== Segment start ==

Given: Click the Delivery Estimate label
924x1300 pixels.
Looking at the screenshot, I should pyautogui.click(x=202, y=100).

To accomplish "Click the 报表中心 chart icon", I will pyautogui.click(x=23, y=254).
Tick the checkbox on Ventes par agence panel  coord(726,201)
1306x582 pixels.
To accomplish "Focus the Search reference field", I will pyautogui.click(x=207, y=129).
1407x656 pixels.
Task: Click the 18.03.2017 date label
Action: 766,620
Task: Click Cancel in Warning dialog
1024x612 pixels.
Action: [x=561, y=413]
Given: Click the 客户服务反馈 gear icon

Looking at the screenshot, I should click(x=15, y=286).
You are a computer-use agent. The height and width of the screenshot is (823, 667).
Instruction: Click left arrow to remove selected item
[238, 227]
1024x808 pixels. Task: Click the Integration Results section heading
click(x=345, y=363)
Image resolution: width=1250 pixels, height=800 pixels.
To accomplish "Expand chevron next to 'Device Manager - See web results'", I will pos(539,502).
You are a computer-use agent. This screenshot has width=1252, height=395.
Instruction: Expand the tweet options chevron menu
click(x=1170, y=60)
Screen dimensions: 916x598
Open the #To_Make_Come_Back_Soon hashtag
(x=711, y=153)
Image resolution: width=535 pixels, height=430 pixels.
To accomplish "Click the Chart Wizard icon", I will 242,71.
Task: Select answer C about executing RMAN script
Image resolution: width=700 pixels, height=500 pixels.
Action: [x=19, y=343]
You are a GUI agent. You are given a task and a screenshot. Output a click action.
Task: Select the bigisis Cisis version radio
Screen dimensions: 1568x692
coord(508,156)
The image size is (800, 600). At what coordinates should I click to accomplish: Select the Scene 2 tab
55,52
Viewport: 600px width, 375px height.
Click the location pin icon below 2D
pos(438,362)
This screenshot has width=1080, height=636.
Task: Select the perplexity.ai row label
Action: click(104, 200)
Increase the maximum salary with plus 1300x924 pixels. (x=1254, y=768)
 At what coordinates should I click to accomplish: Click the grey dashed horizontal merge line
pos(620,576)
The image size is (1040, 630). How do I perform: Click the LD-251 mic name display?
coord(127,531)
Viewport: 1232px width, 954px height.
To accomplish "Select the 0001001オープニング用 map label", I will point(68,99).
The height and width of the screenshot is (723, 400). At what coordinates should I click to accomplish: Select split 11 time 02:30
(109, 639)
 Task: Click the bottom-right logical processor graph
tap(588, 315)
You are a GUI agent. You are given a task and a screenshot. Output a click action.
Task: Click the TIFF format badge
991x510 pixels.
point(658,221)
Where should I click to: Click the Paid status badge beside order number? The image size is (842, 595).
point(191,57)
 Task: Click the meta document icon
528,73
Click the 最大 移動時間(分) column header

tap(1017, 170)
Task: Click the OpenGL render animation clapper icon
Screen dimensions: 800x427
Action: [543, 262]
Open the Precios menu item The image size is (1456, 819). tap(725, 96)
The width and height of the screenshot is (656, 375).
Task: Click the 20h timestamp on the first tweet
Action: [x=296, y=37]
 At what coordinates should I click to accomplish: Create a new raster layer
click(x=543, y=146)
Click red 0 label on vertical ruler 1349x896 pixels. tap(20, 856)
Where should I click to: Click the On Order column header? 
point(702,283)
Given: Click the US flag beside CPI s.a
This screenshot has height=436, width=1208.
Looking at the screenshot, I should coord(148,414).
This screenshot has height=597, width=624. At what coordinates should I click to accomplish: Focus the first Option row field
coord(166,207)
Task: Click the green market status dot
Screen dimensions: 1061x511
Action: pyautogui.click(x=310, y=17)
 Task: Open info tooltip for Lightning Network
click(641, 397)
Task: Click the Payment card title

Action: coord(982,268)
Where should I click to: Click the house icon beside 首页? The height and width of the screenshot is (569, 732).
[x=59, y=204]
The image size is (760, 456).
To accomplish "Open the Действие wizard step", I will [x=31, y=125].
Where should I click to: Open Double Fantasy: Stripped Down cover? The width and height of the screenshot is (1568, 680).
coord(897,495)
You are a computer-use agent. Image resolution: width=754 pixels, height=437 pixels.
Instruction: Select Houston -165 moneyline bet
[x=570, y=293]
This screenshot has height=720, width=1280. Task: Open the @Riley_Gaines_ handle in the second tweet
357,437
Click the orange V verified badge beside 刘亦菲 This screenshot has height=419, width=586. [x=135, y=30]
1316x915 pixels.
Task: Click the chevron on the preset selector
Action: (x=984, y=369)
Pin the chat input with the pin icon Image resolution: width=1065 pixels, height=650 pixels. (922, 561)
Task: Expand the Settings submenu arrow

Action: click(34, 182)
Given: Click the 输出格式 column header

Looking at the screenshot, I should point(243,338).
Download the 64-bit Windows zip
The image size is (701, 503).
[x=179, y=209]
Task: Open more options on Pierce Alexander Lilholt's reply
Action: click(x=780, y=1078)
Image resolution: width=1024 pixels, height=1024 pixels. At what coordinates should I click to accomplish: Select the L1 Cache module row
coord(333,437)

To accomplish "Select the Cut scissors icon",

== Segment end ==

**What is being asked:**
Faithfully transcribe the whole of the data.

**Answer below:**
Given: Click the Delivery Estimate label
924x1300 pixels.
Looking at the screenshot, I should pyautogui.click(x=202, y=100).

To accomplish "Click the 报表中心 chart icon", I will pyautogui.click(x=23, y=254).
Tick the checkbox on Ventes par agence panel  coord(726,201)
1306x582 pixels.
To accomplish "Focus the Search reference field", I will pyautogui.click(x=207, y=129).
1407x656 pixels.
Task: Click the 18.03.2017 date label
Action: 766,620
Task: Click Cancel in Warning dialog
1024x612 pixels.
Action: [x=561, y=413]
Given: Click the 客户服务反馈 gear icon

Looking at the screenshot, I should click(x=15, y=286).
You are a computer-use agent. The height and width of the screenshot is (823, 667).
Instruction: Click left arrow to remove selected item
[238, 227]
1024x808 pixels. Task: Click the Integration Results section heading
click(x=345, y=363)
Image resolution: width=1250 pixels, height=800 pixels.
To accomplish "Expand chevron next to 'Device Manager - See web results'", I will pos(539,502).
You are a computer-use agent. This screenshot has width=1252, height=395.
Instruction: Expand the tweet options chevron menu
click(x=1170, y=60)
Screen dimensions: 916x598
Open the #To_Make_Come_Back_Soon hashtag
(x=711, y=153)
Image resolution: width=535 pixels, height=430 pixels.
To accomplish "Click the Chart Wizard icon", I will 242,71.
Task: Select answer C about executing RMAN script
Image resolution: width=700 pixels, height=500 pixels.
Action: [x=19, y=343]
You are a GUI agent. You are given a task and a screenshot. Output a click action.
Task: Select the bigisis Cisis version radio
Screen dimensions: 1568x692
coord(508,156)
The image size is (800, 600). At what coordinates should I click to accomplish: Select the Scene 2 tab
55,52
Viewport: 600px width, 375px height.
Click the location pin icon below 2D
pos(438,362)
This screenshot has width=1080, height=636.
Task: Select the perplexity.ai row label
Action: click(104, 200)
Increase the maximum salary with plus 1300x924 pixels. (x=1254, y=768)
 At what coordinates should I click to accomplish: Click the grey dashed horizontal merge line
pos(620,576)
The image size is (1040, 630). How do I perform: Click the LD-251 mic name display?
coord(127,531)
Viewport: 1232px width, 954px height.
To accomplish "Select the 0001001オープニング用 map label", I will point(68,99).
The height and width of the screenshot is (723, 400). At what coordinates should I click to accomplish: Select split 11 time 02:30
(109, 639)
 Task: Click the bottom-right logical processor graph
tap(588, 315)
You are a GUI agent. You are given a task and a screenshot. Output a click action.
Task: Click the TIFF format badge
991x510 pixels.
point(658,221)
Where should I click to: Click the Paid status badge beside order number? The image size is (842, 595).
point(191,57)
 Task: Click the meta document icon
528,73
Click the 最大 移動時間(分) column header

tap(1017, 170)
Task: Click the OpenGL render animation clapper icon
Screen dimensions: 800x427
Action: [543, 262]
Open the Precios menu item The image size is (1456, 819). tap(725, 96)
The width and height of the screenshot is (656, 375).
Task: Click the 20h timestamp on the first tweet
Action: [x=296, y=37]
 At what coordinates should I click to accomplish: Create a new raster layer
click(x=543, y=146)
Click red 0 label on vertical ruler 1349x896 pixels. tap(20, 856)
Where should I click to: Click the On Order column header? 
point(702,283)
Given: Click the US flag beside CPI s.a
This screenshot has height=436, width=1208.
Looking at the screenshot, I should coord(148,414).
This screenshot has height=597, width=624. At what coordinates should I click to accomplish: Focus the first Option row field
coord(166,207)
Task: Click the green market status dot
Screen dimensions: 1061x511
Action: pyautogui.click(x=310, y=17)
 Task: Open info tooltip for Lightning Network
click(641, 397)
Task: Click the Payment card title

Action: coord(982,268)
Where should I click to: Click the house icon beside 首页? The height and width of the screenshot is (569, 732).
[x=59, y=204]
The image size is (760, 456).
To accomplish "Open the Действие wizard step", I will [x=31, y=125].
Where should I click to: Open Double Fantasy: Stripped Down cover? The width and height of the screenshot is (1568, 680).
coord(897,495)
You are a computer-use agent. Image resolution: width=754 pixels, height=437 pixels.
Instruction: Select Houston -165 moneyline bet
[x=570, y=293]
This screenshot has height=720, width=1280. Task: Open the @Riley_Gaines_ handle in the second tweet
357,437
Click the orange V verified badge beside 刘亦菲 This screenshot has height=419, width=586. [x=135, y=30]
1316x915 pixels.
Task: Click the chevron on the preset selector
Action: (x=984, y=369)
Pin the chat input with the pin icon Image resolution: width=1065 pixels, height=650 pixels. (922, 561)
Task: Expand the Settings submenu arrow

Action: click(34, 182)
Given: Click the 输出格式 column header

Looking at the screenshot, I should point(243,338).
Download the 64-bit Windows zip
The image size is (701, 503).
[x=179, y=209]
Task: Open more options on Pierce Alexander Lilholt's reply
Action: click(x=780, y=1078)
Image resolution: width=1024 pixels, height=1024 pixels. At what coordinates should I click to accomplish: Select the L1 Cache module row
coord(333,437)

To accomplish "Select the Cut scissors icon",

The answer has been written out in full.